**WHAT IS EXPECTED**:
Exactly the lines from the one containing "Where should I" through the final line of the data below, with pictures omitted, make up the answer.

Stored data entries
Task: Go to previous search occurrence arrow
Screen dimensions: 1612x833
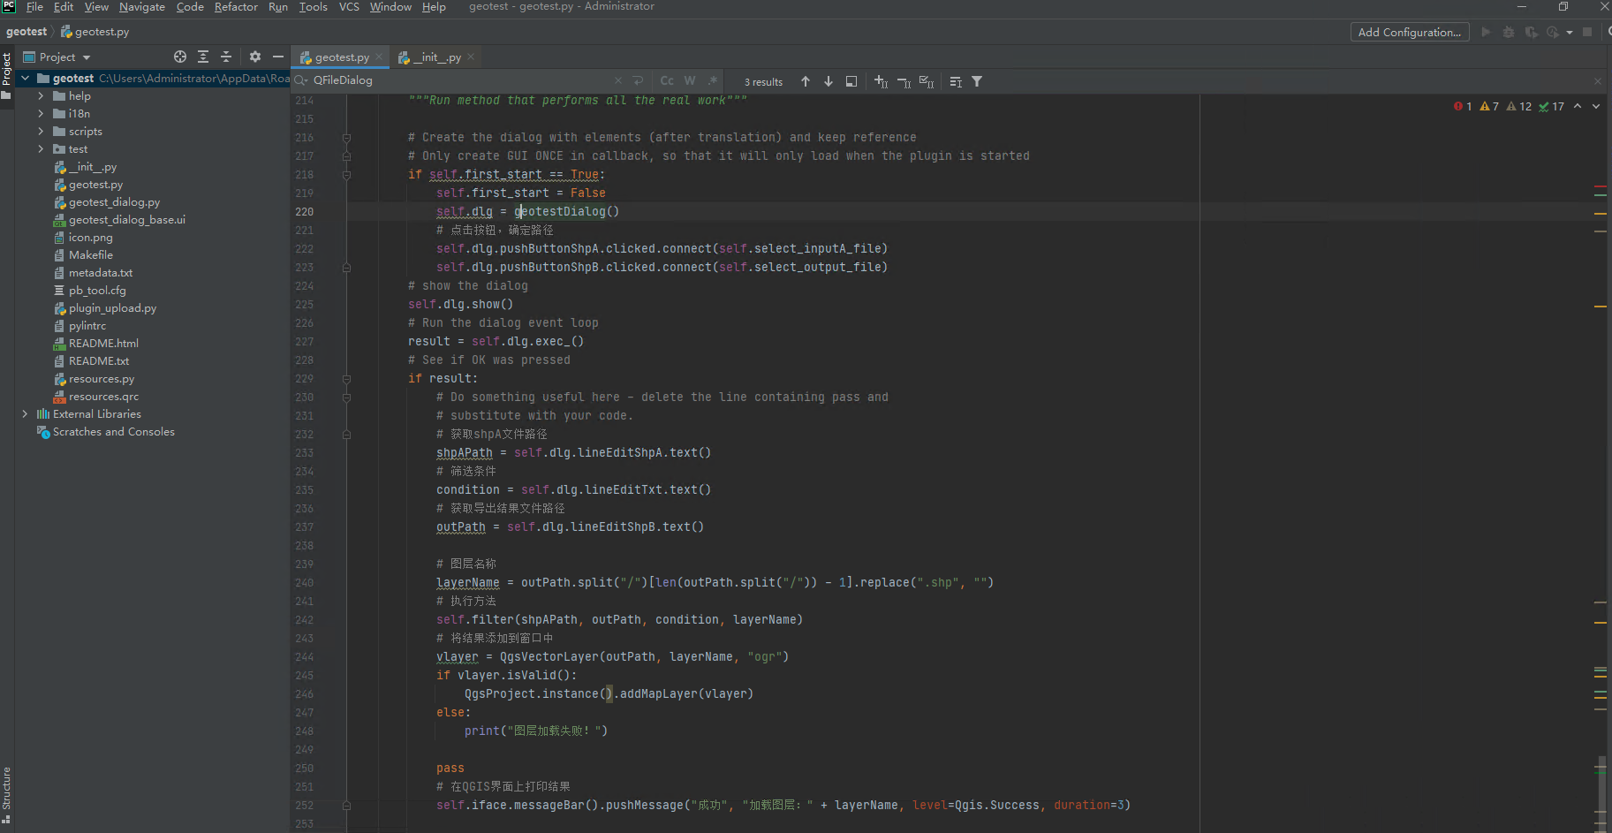Action: tap(806, 81)
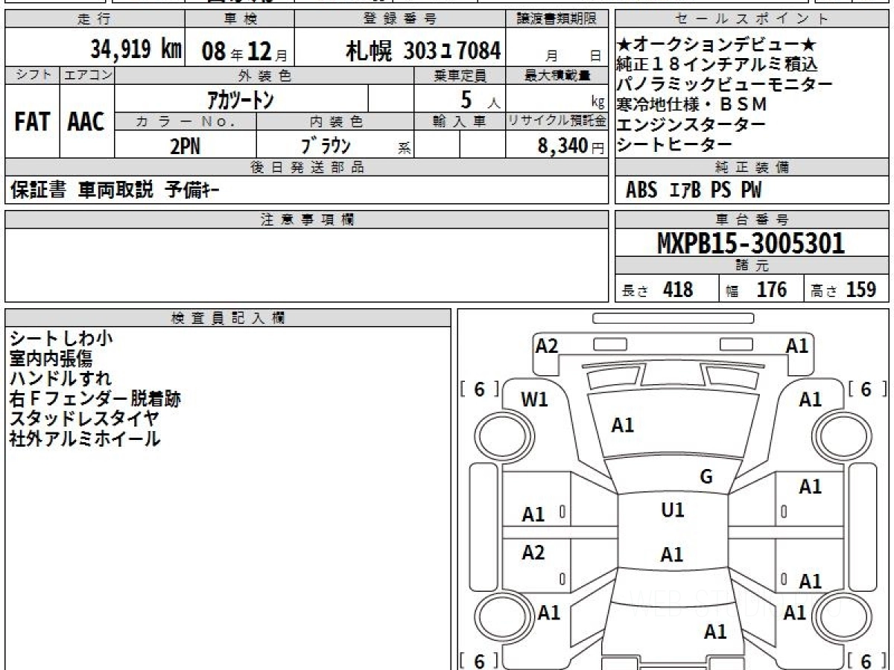Click the AAC air-conditioner cell

pos(86,121)
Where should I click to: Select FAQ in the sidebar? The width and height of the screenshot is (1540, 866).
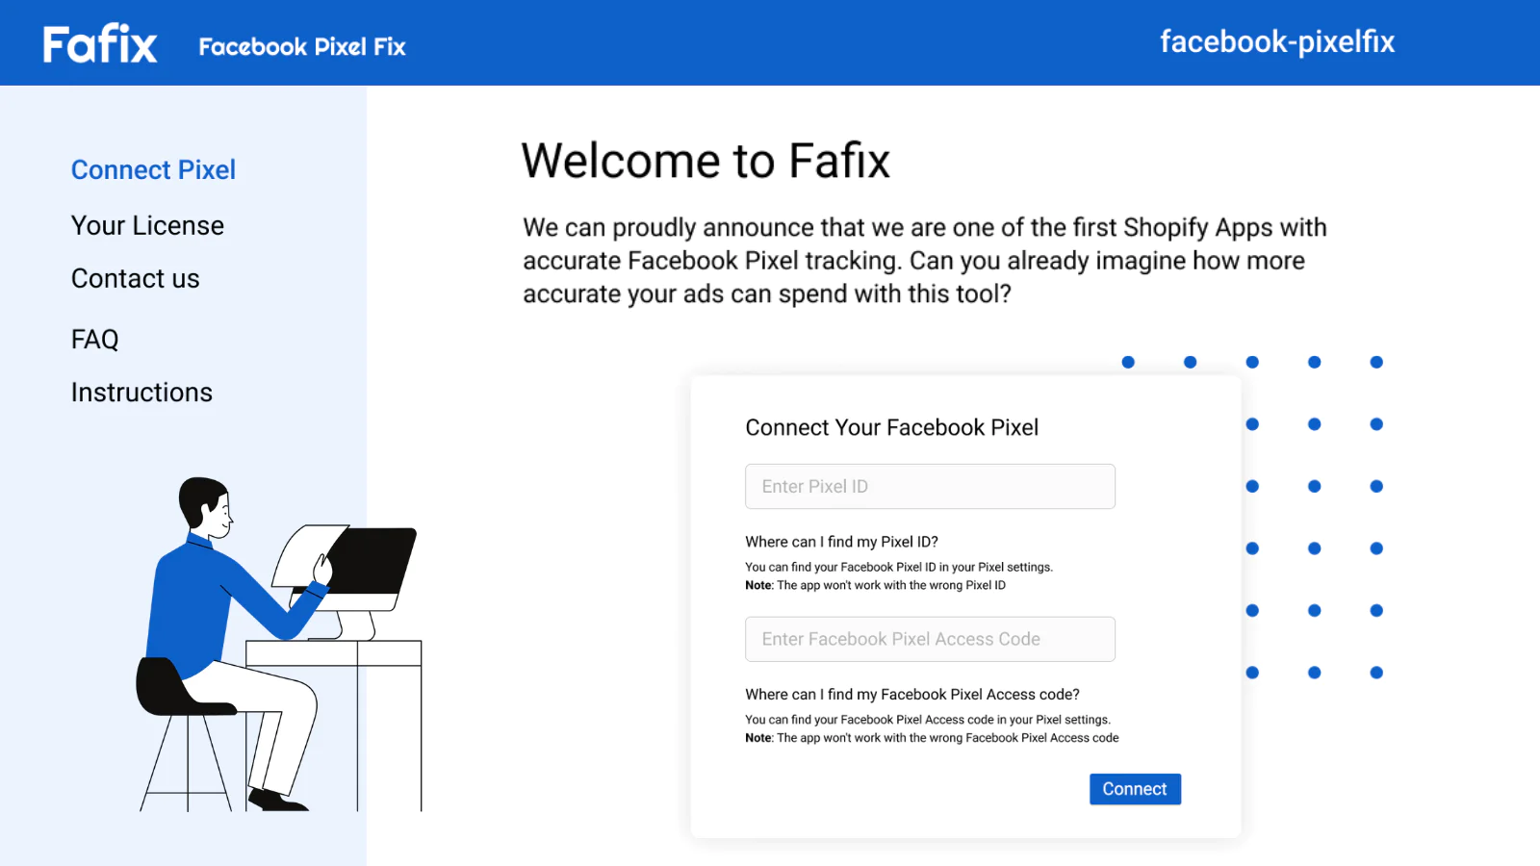(x=94, y=339)
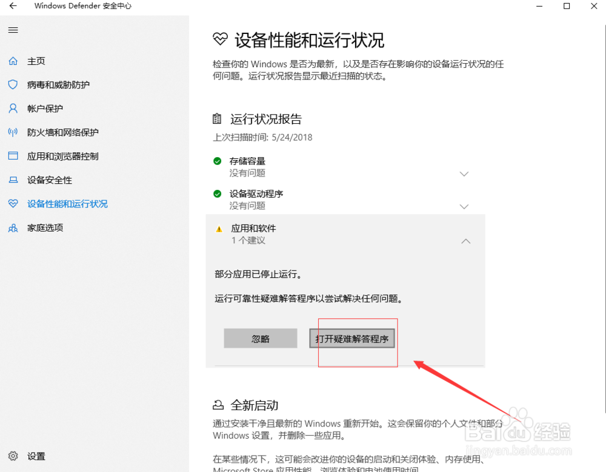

**TASK ANSWER**:
Where should I click to: Select FAQ in the sidebar? The width and height of the screenshot is (1540, 866).
(x=94, y=339)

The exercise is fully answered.